Para a reitora Rozana Naves, a parceria contribuirá para o desenvolvimento de políticas públicas baseadas em conhecimento científico aplicado em temas relacionados à inteligência artificial, proteção de dados e recuperação de ativos. Além disso, apoiará a formação de recursos humanos na área, com participação de estudantes de mestrado e doutorado nas atividades de pesquisa. "Esse projeto amplia a formação de pesquisadores e fortalece nossa capacidade científica em uma área estratégica para o país", disse.

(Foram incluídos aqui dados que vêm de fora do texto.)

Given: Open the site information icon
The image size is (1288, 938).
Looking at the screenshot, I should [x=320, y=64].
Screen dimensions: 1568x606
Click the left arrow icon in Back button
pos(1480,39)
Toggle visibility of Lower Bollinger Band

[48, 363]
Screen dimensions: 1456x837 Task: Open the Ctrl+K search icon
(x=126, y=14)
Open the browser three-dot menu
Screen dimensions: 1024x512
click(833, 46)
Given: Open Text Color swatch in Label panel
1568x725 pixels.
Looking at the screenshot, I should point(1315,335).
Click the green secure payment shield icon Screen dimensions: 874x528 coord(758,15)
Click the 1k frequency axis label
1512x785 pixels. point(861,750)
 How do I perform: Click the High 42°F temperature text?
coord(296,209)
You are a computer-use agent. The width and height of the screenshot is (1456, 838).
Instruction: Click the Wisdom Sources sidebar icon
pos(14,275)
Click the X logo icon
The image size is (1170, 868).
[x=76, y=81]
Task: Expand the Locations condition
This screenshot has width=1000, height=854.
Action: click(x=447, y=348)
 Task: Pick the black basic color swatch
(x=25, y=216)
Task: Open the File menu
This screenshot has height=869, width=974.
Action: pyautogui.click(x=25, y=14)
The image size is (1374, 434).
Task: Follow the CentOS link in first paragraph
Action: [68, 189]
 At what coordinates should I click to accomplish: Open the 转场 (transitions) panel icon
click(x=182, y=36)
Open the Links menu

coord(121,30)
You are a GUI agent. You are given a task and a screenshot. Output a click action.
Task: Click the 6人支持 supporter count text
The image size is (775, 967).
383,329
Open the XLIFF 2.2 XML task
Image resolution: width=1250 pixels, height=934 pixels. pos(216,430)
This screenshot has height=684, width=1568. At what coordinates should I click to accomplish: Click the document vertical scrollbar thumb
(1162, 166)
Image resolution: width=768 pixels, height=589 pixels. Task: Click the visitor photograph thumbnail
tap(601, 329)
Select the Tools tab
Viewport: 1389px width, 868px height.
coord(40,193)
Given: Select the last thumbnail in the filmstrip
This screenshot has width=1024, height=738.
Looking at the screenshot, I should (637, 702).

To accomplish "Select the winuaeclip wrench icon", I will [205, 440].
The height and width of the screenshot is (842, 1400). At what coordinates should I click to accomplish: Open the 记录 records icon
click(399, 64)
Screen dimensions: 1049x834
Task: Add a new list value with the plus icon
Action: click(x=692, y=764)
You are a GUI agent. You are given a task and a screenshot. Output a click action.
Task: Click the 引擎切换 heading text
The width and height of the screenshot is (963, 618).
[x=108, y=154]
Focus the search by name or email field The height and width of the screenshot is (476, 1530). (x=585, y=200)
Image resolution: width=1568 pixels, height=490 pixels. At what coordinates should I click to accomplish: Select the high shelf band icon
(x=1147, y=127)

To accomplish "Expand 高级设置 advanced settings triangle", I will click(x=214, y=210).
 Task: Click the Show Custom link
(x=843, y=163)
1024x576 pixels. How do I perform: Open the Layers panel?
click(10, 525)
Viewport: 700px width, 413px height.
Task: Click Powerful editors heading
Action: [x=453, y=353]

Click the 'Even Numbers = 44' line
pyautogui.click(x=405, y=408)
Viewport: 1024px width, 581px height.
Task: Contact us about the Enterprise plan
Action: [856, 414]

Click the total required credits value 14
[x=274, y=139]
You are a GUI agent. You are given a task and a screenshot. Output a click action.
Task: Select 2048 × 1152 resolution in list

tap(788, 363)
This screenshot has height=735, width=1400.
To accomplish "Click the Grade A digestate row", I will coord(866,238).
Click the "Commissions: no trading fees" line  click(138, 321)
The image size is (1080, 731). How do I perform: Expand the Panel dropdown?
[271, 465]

IA E GESTÃO PÚBLICA – A pesquisa será desenvolvida em quatro eixos complementares. Um deles investigará mecanismos para o compartilhamento seguro de informações entre instituições públicas, utilizando técnicas de anonimização e tokenização de dados em conformidade com a Lei Geral de Proteção de Dados (LGPD).
Outro eixo concentrará estudos sobre o uso de inteligência artificial para analisar grandes volumes de documentos jurídicos e financeiros. As pesquisas incluem identificação automática de entidades, classificação e sumarização de documentos e detecção de padrões relacionados a ativos financeiros e patrimoniais.
Também serão desenvolvidos ontologias – modelos conceituais – e grafos de conhecimento – estruturas matemáticas – para representar computacionalmente tipologias relacionadas à lavagem de dinheiro, à ocultação patrimonial e à atuação de organizações criminosas. O quarto eixo tratará da automação de etapas dos processos de recuperação de ativos e da organização de informações jurídicas.
Cada frente de trabalho compreenderá três etapas: levantamento do estado da arte, desenvolvimento de provas de conceito e elaboração de propostas para aplicações institucionais.
INTEGRAÇÃO – A proposta reúne competências em engenharia, inteligência artificial e direito para enfrentar questões relacionadas à recuperação de ativos e à investigação financeira. Segundo a secretária Nacional de Justiça, Maria Rosa Loula, iniciativas dessa natureza aproximam a pesquisa acadêmica das necessidades da administração pública.
"O enfrentamento ao crime organizado exige respostas baseadas em ciência, dados e tecnologia. O Estado precisa de parcerias estratégicas com as universidades para desenvolver tecnologias capazes de responder a contextos cada vez mais complexos", afirmou.
Além do desenvolvimento de tecnologias, a iniciativa prevê a implantação de provas de conceito em ambiente piloto, elaboração de manuais técnicos, realização de testes e produção de relatórios, modelos computacionais e outros produtos de pesquisa com aplicação na administração pública.